The Relative Impact of Country of Origin and Universal Contingencies on Internationalization Strategies and Corporate Control in Multinational Enterprises: Worldwide and European Perspectives
比较欧洲、美国和日本跨国公司的组织控制实践,发现母国效应比行业或规模等普遍因素更能解释控制方式,而国际化战略则更多受普遍因素影响,两者关联较弱。
We examine the importance of country-of-origin effects and of universal contingencies such as industrial recipes in organizational practices at the international level of multinational enterprises. This is based on a study comparing European (Finnish, French, German, Dutch, Swiss, Swedish, British), American and Japanese multinational enterprises. Although multinationals are highly internationalized by definition, our study shows their organizational control practices at the international level to be more than anything else explained by their country of origin. Universal contingencies such as size and industry, on the other hand, are more related to internationalization strategy.
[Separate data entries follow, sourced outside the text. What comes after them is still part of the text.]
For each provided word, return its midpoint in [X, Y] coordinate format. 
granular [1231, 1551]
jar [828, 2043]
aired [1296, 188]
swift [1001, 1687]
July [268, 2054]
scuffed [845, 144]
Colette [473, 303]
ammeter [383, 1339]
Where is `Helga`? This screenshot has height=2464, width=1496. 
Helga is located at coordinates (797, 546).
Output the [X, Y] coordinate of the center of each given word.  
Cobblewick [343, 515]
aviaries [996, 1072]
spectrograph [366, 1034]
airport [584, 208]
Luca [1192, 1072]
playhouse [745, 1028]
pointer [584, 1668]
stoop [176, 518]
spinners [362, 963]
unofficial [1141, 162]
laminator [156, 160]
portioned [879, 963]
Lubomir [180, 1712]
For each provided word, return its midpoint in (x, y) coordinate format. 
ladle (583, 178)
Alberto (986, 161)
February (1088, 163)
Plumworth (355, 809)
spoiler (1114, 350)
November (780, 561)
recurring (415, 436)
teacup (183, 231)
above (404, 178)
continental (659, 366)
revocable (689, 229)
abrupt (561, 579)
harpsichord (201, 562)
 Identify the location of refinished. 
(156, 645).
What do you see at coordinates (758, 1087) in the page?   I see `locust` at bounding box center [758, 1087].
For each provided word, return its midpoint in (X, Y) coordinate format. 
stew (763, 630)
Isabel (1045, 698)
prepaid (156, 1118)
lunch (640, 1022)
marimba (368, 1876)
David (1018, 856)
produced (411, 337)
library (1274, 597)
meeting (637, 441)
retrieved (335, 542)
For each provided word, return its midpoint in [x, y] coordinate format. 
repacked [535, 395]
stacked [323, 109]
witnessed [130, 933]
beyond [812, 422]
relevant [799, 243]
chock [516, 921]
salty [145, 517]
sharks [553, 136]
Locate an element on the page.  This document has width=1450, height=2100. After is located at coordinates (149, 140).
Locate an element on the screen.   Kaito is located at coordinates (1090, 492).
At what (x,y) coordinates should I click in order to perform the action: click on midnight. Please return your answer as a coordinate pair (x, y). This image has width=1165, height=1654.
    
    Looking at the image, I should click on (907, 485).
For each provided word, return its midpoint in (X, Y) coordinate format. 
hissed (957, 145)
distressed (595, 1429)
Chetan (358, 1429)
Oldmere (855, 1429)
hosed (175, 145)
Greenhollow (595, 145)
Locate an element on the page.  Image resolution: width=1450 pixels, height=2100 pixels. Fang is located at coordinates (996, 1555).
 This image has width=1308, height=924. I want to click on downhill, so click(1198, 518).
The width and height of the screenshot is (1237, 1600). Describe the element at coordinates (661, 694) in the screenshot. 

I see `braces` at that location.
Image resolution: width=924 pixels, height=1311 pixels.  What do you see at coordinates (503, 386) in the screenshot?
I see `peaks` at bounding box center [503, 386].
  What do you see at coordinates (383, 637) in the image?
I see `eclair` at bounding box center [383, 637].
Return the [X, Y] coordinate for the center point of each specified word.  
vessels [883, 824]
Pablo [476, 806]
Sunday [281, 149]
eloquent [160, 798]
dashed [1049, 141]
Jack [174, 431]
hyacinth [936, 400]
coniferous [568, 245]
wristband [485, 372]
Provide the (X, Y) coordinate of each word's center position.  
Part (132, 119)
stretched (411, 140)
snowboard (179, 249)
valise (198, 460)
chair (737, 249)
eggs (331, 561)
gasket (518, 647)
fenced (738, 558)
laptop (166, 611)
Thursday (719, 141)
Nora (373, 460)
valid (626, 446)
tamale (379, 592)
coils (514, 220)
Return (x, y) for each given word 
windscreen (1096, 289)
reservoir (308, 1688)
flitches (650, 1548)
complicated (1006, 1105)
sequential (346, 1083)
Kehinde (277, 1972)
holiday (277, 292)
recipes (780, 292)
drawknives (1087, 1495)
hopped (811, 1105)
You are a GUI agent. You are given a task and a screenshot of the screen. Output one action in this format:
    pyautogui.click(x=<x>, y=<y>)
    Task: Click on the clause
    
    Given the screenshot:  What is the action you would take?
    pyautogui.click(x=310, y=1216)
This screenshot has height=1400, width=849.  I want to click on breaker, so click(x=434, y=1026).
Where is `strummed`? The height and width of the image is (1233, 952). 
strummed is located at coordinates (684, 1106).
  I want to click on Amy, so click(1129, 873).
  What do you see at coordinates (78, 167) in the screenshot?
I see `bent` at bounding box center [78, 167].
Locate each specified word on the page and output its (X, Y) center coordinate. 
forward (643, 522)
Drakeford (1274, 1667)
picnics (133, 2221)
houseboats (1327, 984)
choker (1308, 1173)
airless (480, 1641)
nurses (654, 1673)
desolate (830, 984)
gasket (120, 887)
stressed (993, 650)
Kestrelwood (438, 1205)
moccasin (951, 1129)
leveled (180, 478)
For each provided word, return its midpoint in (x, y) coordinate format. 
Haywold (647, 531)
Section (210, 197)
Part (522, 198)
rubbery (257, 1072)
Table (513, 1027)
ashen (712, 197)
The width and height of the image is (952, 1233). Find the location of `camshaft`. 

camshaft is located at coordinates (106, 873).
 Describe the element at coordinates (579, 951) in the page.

Internationalization strategy and organizational control are associated with different sets of variables; to this extent they appear more de-coupled with regard to each other than the literature suggests. Multinationals appear to follow tracks of coordination and control in which they have become embedded in their country of origin. Nationally specific institutions and culture have to be interpreted as particularistic but universally practicable facilitators of internationally competing organizational practices.